[RECORDS FOR THE TASK — start]

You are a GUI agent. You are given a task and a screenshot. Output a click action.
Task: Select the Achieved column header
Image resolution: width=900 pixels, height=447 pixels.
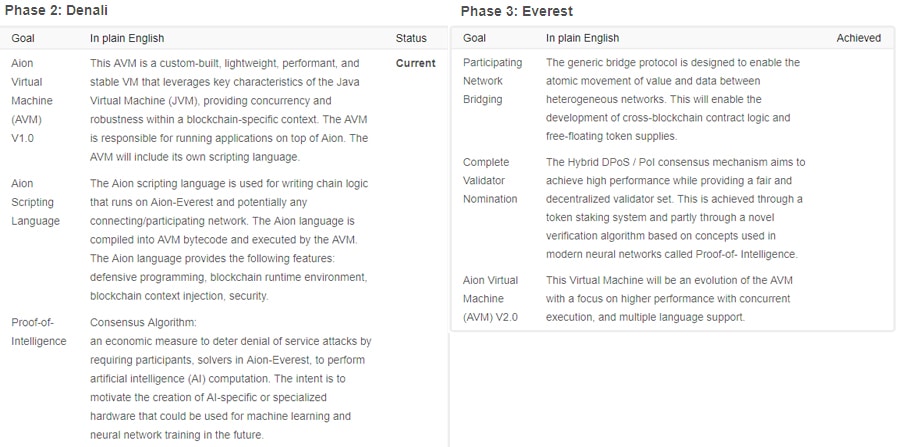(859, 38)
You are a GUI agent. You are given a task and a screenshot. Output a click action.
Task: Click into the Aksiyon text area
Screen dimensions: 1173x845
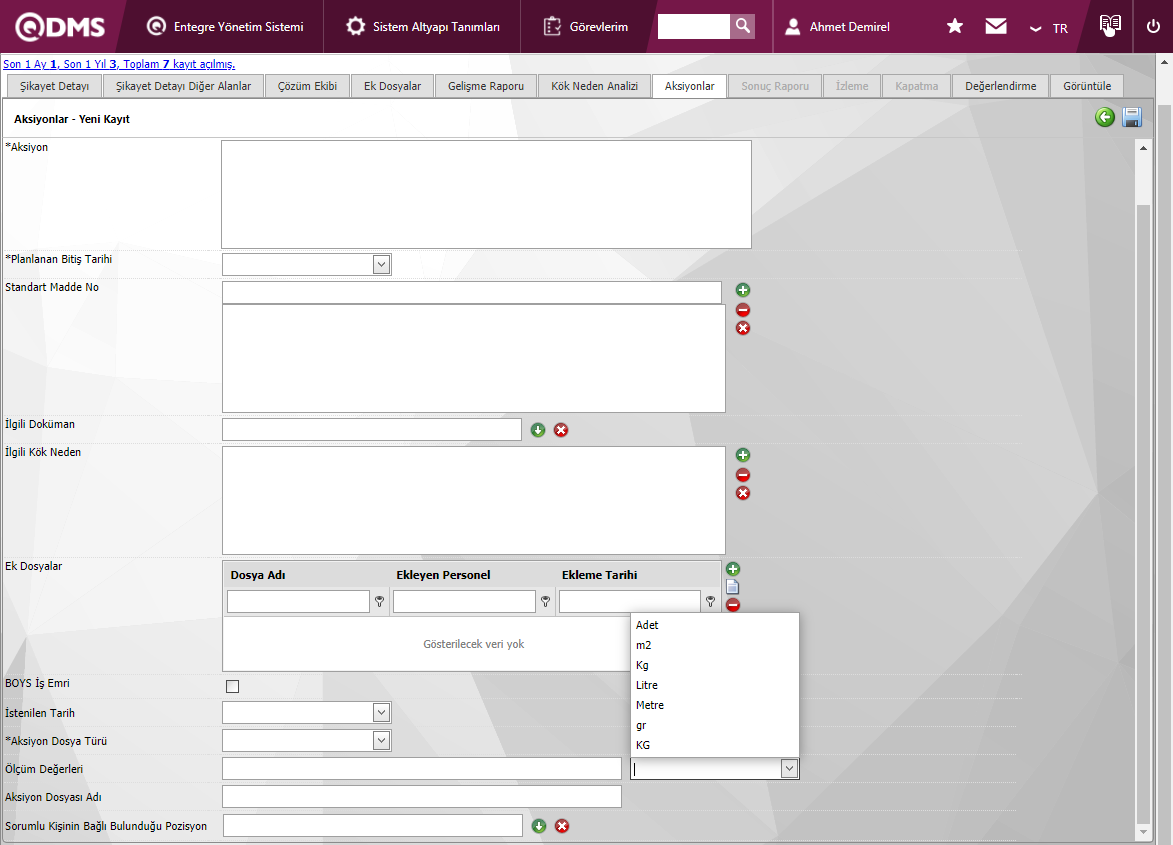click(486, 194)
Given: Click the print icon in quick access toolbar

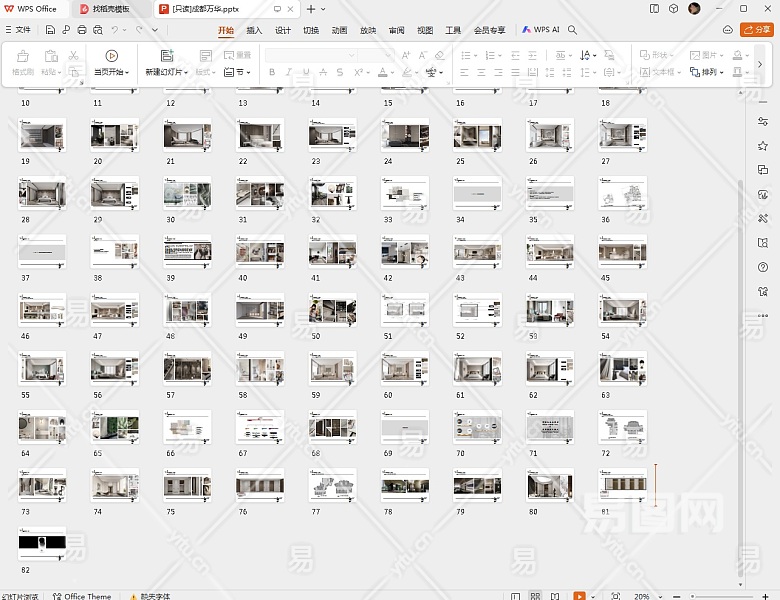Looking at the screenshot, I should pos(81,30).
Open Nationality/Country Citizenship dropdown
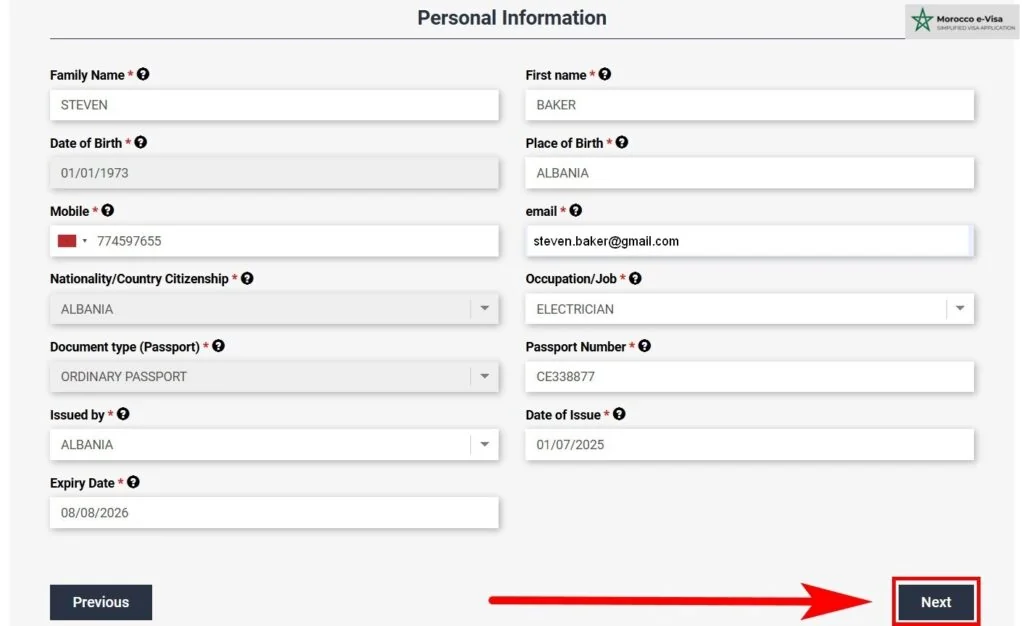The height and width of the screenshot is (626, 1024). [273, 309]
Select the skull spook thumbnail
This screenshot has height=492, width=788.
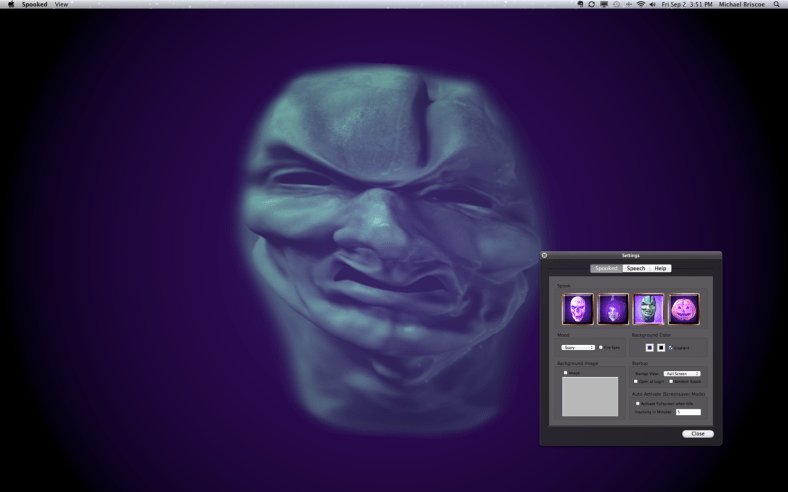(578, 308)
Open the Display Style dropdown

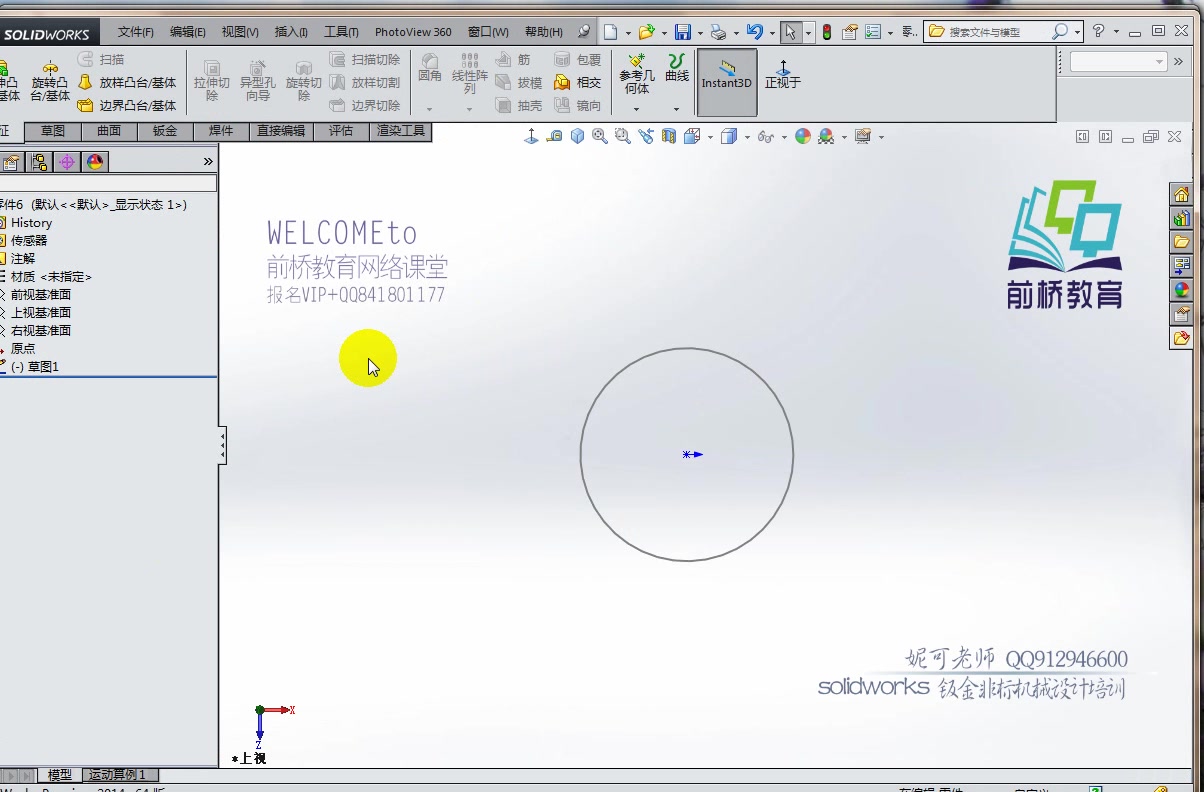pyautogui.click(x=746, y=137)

[RECORDS FOR THE TASK — finish]

▸ **WHAT IS EXPECTED**
Copy the listing above verbatim, leaving out pictures.

▸ **TASK SOLUTION**
You are a GUI agent. You are given a task and a screenshot. Output a click action.
Task: Select the Achieved column header
Image resolution: width=900 pixels, height=447 pixels.
(859, 38)
You are a GUI agent. You are given a task and a screenshot. Output a click action.
Task: Click into the Aksiyon text area
Screen dimensions: 1173x845
click(486, 194)
Given: Click the print icon in quick access toolbar

Looking at the screenshot, I should pos(81,30).
Open Nationality/Country Citizenship dropdown
The height and width of the screenshot is (626, 1024). [273, 309]
Select the skull spook thumbnail
This screenshot has height=492, width=788.
(578, 308)
Open the Display Style dropdown

pyautogui.click(x=746, y=137)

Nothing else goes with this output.